A complicating factor in the psychological study of awe is that its negative valence has disappeared in the shifting semantics of the term. Awe used to be an ambivalent term, for instance, awe and fear are synonymous in the Hebrew Bible, as still clear in terms like a ‘God-fearing person’. When Haidt asked his students whether they felt awe at the 9/11 attacks, they were reluctant to do so. “I think our current use of the word awe has been bleached into a positive emotion, so people in my emotion class were reluctant to say they felt awe on 9/11” (Haidt, quoted in Sundararajan). So we have a concept that is disappearing in everyday discourse, even though the emotion associated with it still occurs.
We are sometimes aesthetically moved (awed) by natural disaster, and from a psychological perspective, it is currently unclear why this is the case. Moving into the normative domain, Yuriko Saito argues that such feelings should be resisted: it is not morally appropriate to appreciate the sublimity of a tsunami, volcanic eruption or tornado, given the pain and suffering it provokes. Clearly, natural disasters were not produced with artistic intent. Nevertheless, according to Saito, “our human-oriented moral sentiments do dictate that we do not derive pleasure (including aesthetic pleasure) from other humans’ misery, even if it is caused by nature taking its course”. There are theological parallels.

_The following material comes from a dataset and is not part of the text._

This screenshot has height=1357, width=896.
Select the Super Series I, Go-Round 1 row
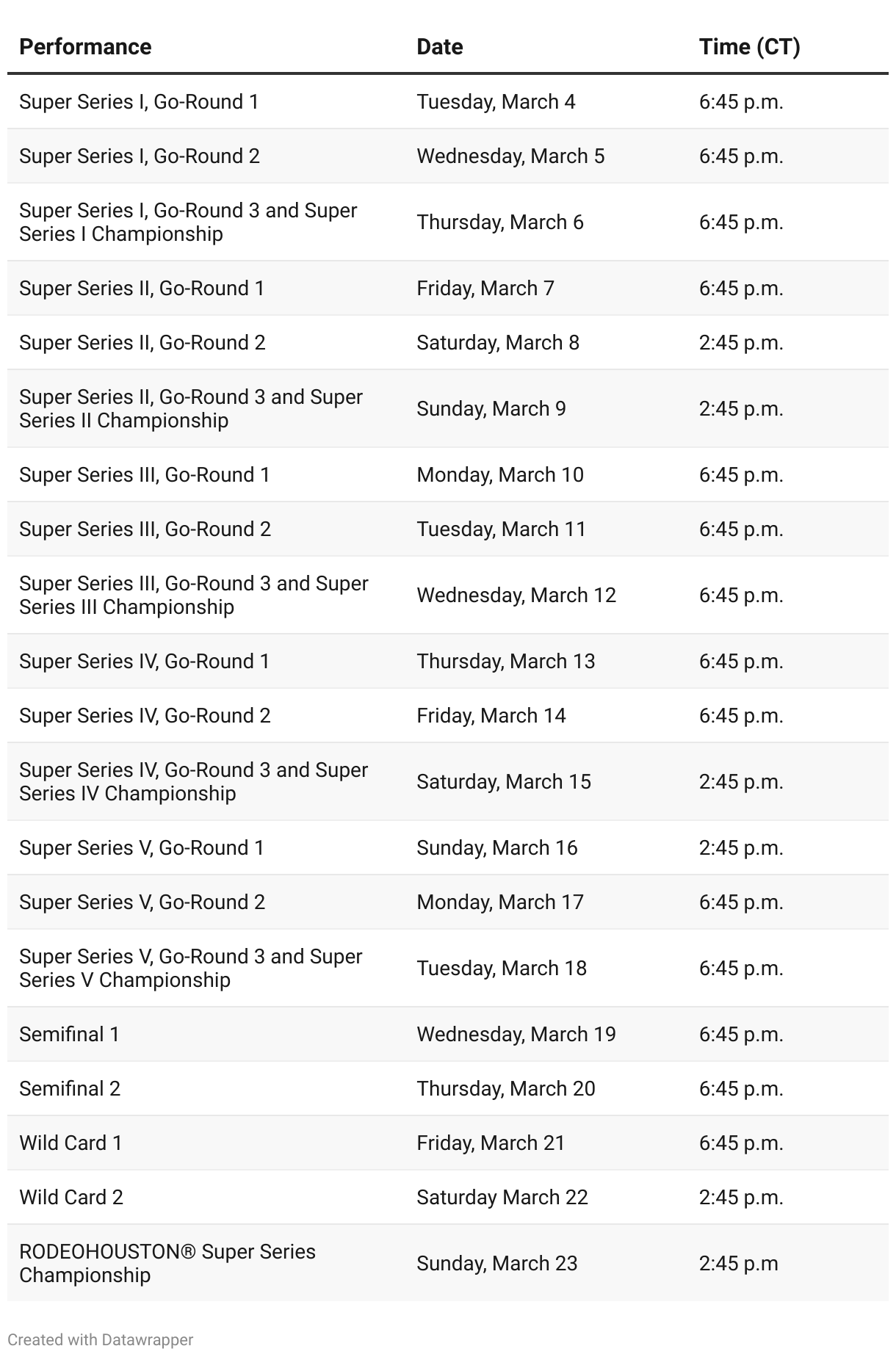coord(448,101)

In the Hebrew Bible, Elihu, one of Job’s friends cites his aesthetic appraisal of storms and floods as marks of God’s divine majesty; ironically, the very same things that destroyed Job’s house and killed his children. One cannot help but feel how insensitive and morally objectionable Elihu is when he says this.
When discussing the question, Bruce Janz (UCF) remarked that such aesthetic delight would “certainly be morally risky, in the same sense that humor based on things like race or religion can be morally risky.” What does it say about someone who finds, say, sexist jokes funny, whereas others find them demeaning? “Did those others find them not funny at all, or did their moral sense override their sense of humor?” Similarly, what does aesthetically appreciating natural disasters say about that person? Does it indicate a decreased sensitivity for the suffering associated with these disasters? This may explain the moral risk involved in the aesthetic delight in natural disasters. Perhaps this would still allow for such aesthetic appreciation under some conditions, for example, when one is in a situation where the safe distance is smaller or gone, as when one lives in an environment where one could be affected by it.